Negli ultimi anni Osvaldo Danzi ha registrato una grande debolezza nella dirigenza delle risorse umane, sia dal punto di vista decisionale che di qualità della selezione. «Intravedo una grossa difficoltà da parte dei direttori del personale “vecchio stile” a relazionarsi con gli strumenti più innovativi e una forte resistenza ad aggiornarsi e a partecipare. Il recruiting è finito in mano a giovani e inesperti oppure viene affidato, insieme al marketing, ai figli dei titolari, perché percepita come attività non collegata direttamente al business».
E poi: l'annuncio è sempre la strada più corretta? Secondo una ricerca del 2013 condotta da Spinlight, società di outplacement (cioé ricollocamento lavorativo di dipendenti licenziati) che opera in Italia, tra le soluzioni ritenute più valide dai direttori delle risorse umane ci sono ancora gli annunci online (84%) soprattutto per figure meno specializzate. Ma non sempre si tratta della strada più efficace. «Talvolta, l'azienda sbaglia la scelta del canale di reclutamento. In certi casi, più che l'annuncio, le aziende dovrebbero utilizzare l'università o rivolgersi al proprio network di contatti aziendali e creare un veloce passaparola», spiega la Balduino. Anche se questo perpetuerebbe ciò che in realtà rappresenta uno dei mali più gravi del mercato del lavoro italiano, e cioè l'assenza di meritocrazia e di “disputabilità” dei posti di lavoro, allocati fin troppo spesso tramite conoscenze anziché aprendo la competizione e valutando i cv più interessanti indipendentemente dai legami personali dei recruiter.
C'è poi il capitolo social network. Secondo la più recente indagine Adecco Work Trends Study, condotta su quasi 150 recruiter interni alle aziende, le attività di ricerca dei profili professionali si svolgono in due terzi dei casi sui social network, con un incremento del 19% rispetto allo scorso anno. Se l'interesse verso il digitale sta crescendo nelle aziende, tra i cacciatori di teste, invece, i social network sono già praticamente indispensabili: li utilizzano oltre nove intervistati su dieci. È quanto emerge da un'altra recente indagine, stavolta di Jobvite, condotta su 1.400 professionisti del settore. Il più utilizzato è ovviamente LinkedIn (87%), seguito da Facebook (47%) e Twitter (47%). E tornando allo studio di Adecco, coloro che trovano lavoro attraverso i social network sono l'8,4% dei candidati.

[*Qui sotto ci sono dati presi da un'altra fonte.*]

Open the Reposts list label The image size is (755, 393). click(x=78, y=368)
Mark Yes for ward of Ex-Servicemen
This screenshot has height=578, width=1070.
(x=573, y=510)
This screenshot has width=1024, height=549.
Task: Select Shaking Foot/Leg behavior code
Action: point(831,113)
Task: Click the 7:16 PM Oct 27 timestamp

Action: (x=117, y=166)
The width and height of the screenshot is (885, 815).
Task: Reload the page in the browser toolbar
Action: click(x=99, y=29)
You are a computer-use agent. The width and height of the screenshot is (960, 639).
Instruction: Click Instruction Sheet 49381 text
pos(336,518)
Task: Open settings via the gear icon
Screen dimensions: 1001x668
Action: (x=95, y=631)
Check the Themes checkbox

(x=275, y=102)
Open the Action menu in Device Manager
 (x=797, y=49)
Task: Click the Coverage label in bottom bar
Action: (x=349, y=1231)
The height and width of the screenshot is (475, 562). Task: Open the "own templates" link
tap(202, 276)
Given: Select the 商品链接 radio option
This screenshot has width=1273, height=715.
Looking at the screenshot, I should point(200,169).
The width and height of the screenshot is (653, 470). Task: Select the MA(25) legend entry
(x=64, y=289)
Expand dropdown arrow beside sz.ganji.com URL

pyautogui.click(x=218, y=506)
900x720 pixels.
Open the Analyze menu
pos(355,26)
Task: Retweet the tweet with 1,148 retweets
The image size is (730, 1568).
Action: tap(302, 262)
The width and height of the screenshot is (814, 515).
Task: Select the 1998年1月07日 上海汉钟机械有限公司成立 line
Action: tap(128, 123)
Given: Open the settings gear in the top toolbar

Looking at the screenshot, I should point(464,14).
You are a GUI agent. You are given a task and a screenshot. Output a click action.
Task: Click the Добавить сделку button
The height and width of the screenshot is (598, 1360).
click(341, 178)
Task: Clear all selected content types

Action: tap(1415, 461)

«LinkedIn è importante per i cacciatori di teste e fondamentale per i candidati che vogliono farsi trovare. Chi non è su LinkedIn, non esiste», conferma Osvaldo Danzi. «Questo social network ha un aggiornamento costante e continuo da parte dei candidati che lo rende uno strumento strategico, superando completamente i vecchi portali del lavoro dove ormai si trovano solo cv obsoleti e mai aggiornati. Per le aziende significa non solo trovare candidati ma anche posizionarsi in un'ottica di employer branding: le pagina corporate di LinkedIn hanno un grande impatto in termini di visualizzazione, spesso più visitate degli stessi siti aziendali e dove è possibile pubblicare e far conoscere le offerte a migliaia di candidati in tempo reale». Ma anche con questo mezzo non sempre le aziende agiscono nel modo migliore. «Alcune non usano lo strumento corporate: si muovono su LinkedIn attraverso gli account personali dei propri reclutatori», conclude Danzi. «Se, invece, viene utilizzato correttamente, permette di raggiungere l'80% delle figure normalmente richieste».